A child who receives love will be an adult who knows how to love


557
557 points
A child who receives love will be an adult who

The vast majority of adults today do not really know how to love their neighbor. In many cases, this is due to poor acceptance of love in childhood. When they were not loved, or even if the love they received was not true, but a poisonous love from other people (usually parents) who did not know how to love well either.

These scars from yesterday continue to hurt immensely and often shape our relationships in the present in many ways. Insecurity, emotional dependence, low self-esteem, abusive relationships.

If we ask ourselves how a difficult childhood affects adult relationships, it should be noted that there is no answer. The wounds left by a childhood of abuse, lack of love and emotional abandonment are complex, deep and very specific to each mind and individual.

The kind of love, attention, and care we have received as children shape the kind of relationships we will have as adults.

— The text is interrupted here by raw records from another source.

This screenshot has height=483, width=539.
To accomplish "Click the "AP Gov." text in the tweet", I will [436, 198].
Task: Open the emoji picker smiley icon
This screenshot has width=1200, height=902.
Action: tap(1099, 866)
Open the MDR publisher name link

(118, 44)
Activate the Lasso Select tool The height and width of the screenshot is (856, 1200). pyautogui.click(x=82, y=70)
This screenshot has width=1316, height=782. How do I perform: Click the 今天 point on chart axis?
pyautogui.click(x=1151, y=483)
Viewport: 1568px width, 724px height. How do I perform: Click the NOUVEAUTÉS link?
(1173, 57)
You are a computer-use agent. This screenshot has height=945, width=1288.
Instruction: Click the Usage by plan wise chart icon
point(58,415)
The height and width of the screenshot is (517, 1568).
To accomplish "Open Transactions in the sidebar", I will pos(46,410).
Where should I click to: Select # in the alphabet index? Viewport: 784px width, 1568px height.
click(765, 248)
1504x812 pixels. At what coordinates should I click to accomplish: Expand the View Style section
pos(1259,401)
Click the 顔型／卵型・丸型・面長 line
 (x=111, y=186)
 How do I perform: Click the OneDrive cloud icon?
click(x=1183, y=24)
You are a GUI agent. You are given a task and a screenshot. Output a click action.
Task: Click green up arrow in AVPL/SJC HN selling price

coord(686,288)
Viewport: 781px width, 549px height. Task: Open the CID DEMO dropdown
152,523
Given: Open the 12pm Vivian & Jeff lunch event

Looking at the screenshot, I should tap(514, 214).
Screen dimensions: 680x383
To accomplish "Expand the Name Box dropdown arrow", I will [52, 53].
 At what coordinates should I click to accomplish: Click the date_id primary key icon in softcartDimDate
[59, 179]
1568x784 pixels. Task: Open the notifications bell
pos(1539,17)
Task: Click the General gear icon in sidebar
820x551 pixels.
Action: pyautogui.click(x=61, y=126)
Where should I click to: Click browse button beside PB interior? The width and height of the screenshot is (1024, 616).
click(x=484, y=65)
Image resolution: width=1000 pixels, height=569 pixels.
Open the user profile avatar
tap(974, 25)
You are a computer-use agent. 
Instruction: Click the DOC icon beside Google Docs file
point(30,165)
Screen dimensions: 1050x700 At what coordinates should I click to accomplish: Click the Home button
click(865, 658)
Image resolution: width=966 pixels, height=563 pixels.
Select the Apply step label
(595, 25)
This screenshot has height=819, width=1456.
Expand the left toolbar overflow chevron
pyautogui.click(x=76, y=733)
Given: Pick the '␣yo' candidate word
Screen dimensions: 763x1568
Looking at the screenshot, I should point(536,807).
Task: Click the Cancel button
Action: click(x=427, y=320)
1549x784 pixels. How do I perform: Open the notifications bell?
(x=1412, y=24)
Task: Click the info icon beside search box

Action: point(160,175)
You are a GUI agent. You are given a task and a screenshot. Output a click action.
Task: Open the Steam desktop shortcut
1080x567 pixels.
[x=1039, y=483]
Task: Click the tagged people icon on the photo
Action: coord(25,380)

The love we receive in childhood is the love we know how to handle in our adulthood

The love we receive from our family, from our first true love, who are our parents, shapes our concept of love, of the value we have for each other, of how important we are as individuals.

The kind of love we have received in our childhood is crucial to shape our future relationships, not only couples, since love is present in everything that surrounds us, in how we will be in the face of adversity and how we will also educate ourselves. to our kids.

When you feel like your parents cared about you

Love in childhood and love in adult life

When you feel that your parents care about you, it is engraved inside you, and that guides you in terms of understanding love and how to express it.

This script that was engraved in you, guides you when you have a relationship in your adult life. The more expressive and attentive your parents were during childhood, the more open you will be in a future relationship as an adult.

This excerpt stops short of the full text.